From mentor programs, fellowships, and leadership institutes that have taken me across the world, I have learned about different leadership models and their implications for a just and sustainable planet [Learn more about Bashiru’s background here]. Such models include:

  • The Adaptive Conservation Leadership Model was introduced by Ronald Heifetz and Marty Linsky in the book ‘’Leadership on the Line’’. The Adaptive Leadership model emphasizes a leader's willingness to challenge and engage people, promote their resourcefulness, and help them adjust to new realities .I learned about this model through the United States Fish and Wildlife Service (USFWS) sponsored Mentor Program (MENTOR-PACE) at Njala University
  •  The V3 Leadership Model is tailored for African leadership, delves into an in depth application of Virtue, Value and Vision to prepare aspiring leaders to lead with integrity, inspire with value, and steer with a visionary outlook. This model was adopted from the African Leadership University School of Business through the Conservation Master of Business Administration from 2020 to 2022. 
  • The Strengths-Based Leadership and Servant Leadership Models are built on the belief that the most effective leaders strive to serve others and give back to their community by capitalizing on their strengths. They recommend that leaders should freely and frequently commit their time and expertise to the needs of others by promoting inclusion and innovation in their communities. This model was presented at the Mario Einaudi Center for International Studies and Jeb E. Brooks School of Public Policy at Cornell University through the Leadership in Public Management of the Mandela Washington Fellowship for Young African Leaders in 2023. 
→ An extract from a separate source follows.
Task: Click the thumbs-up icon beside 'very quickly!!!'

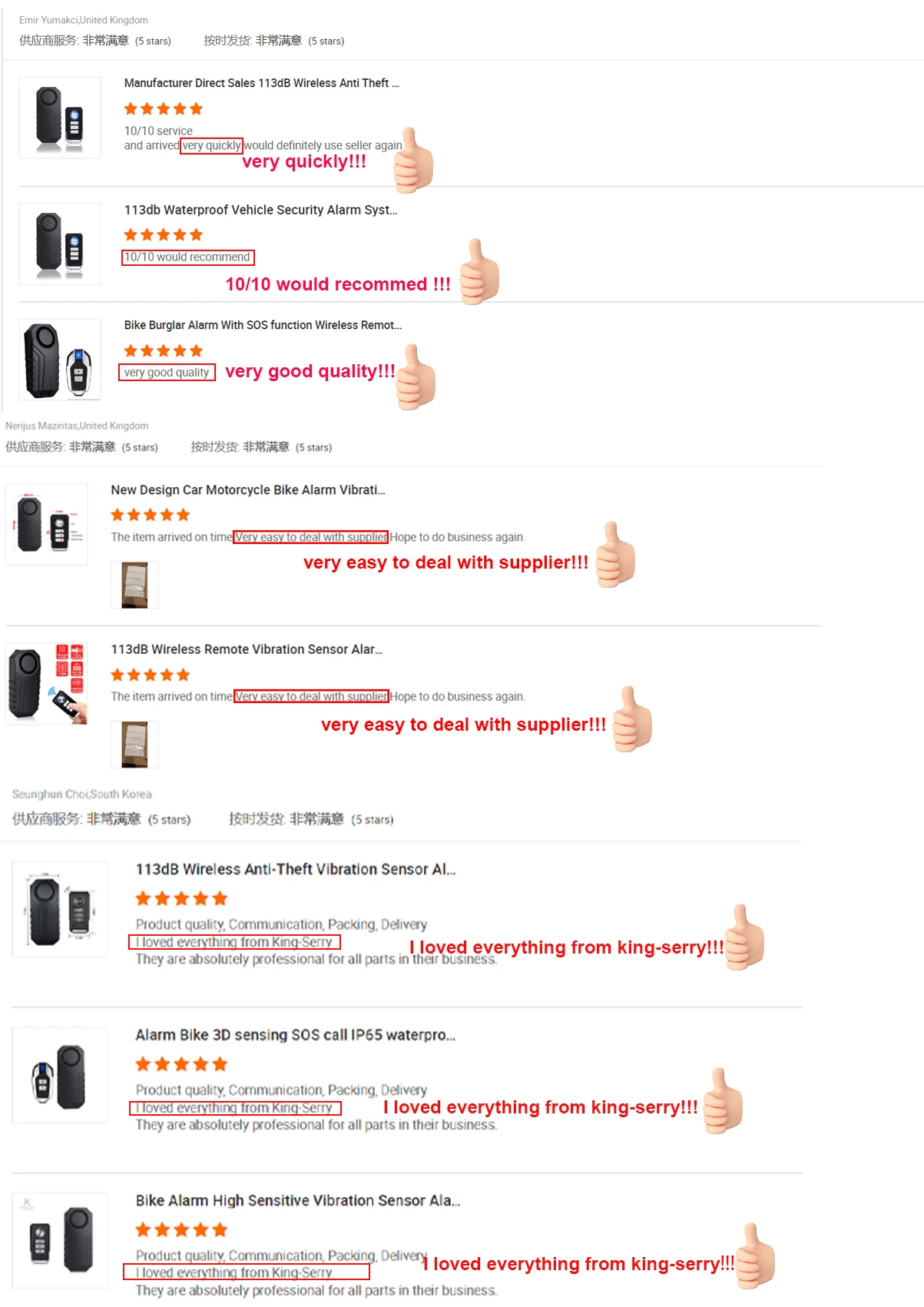Action: [x=414, y=160]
Combining these leadership models and theories with over a decade of practical experience serving in conservation leadership and natural resource management at the community, regional, national, and global level, I have a firm conviction that our world needs to reimagine what type of leadership will present a positive reality for our people and planet.   
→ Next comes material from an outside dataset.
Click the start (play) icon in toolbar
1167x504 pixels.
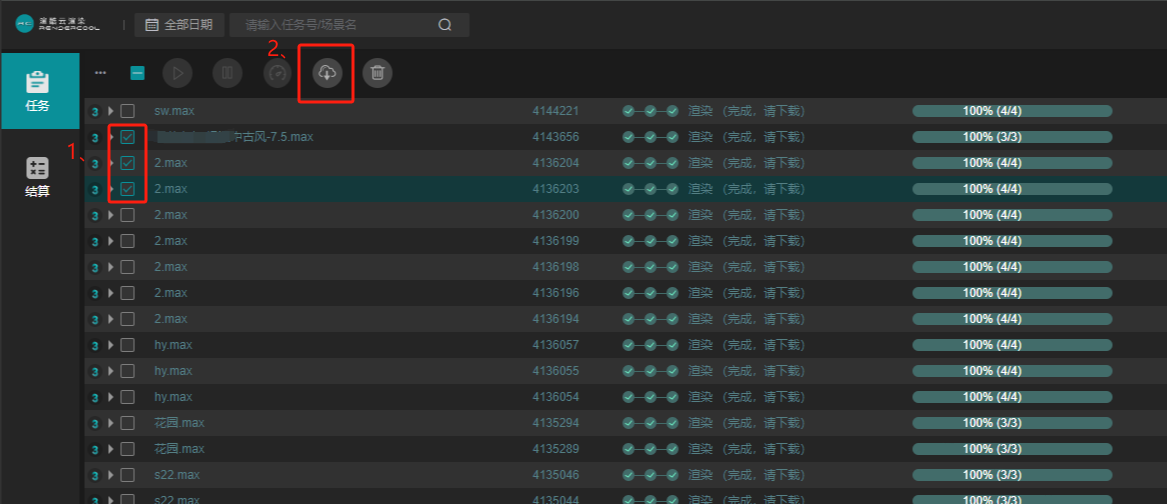coord(177,73)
Our planet is in dire need of a collective transformational, strengths-based leadership model for a just and sustainable future. We need broad-based and inclusive leadership practices that will bring together every aspect of our society to take collective action in addressing the climate crisis, poverty, disease outbreaks, environmental disasters, and other challenges. We require leadership that supports successful collaboration and networking with indigenous and marginalized groups to take local climate actions to permanently protect their lands, air, water, forests, and cultures. 
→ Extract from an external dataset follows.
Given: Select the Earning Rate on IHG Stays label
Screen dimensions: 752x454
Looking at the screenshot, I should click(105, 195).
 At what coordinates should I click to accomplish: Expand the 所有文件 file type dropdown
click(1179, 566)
In my Professional Development Experience with the NAAEE, I have learned about ways to grow this type of leadership required to address environmental and social issues through programs such as NAAEE’s CEE-Change Fellowship and the GEEP’s EE 30 Under 30

Moving forward, I will be collaborating with NAAEE to explore replicating these programs in Sierra Leone and West Africa to support leadership and innovation in civic and environmental education. I will be exploring new partnerships and networks to aid in the founding of an academy to empower, build the capacity, and inspire youth, women, and other marginalized groups in my community to become the leaders our world needs.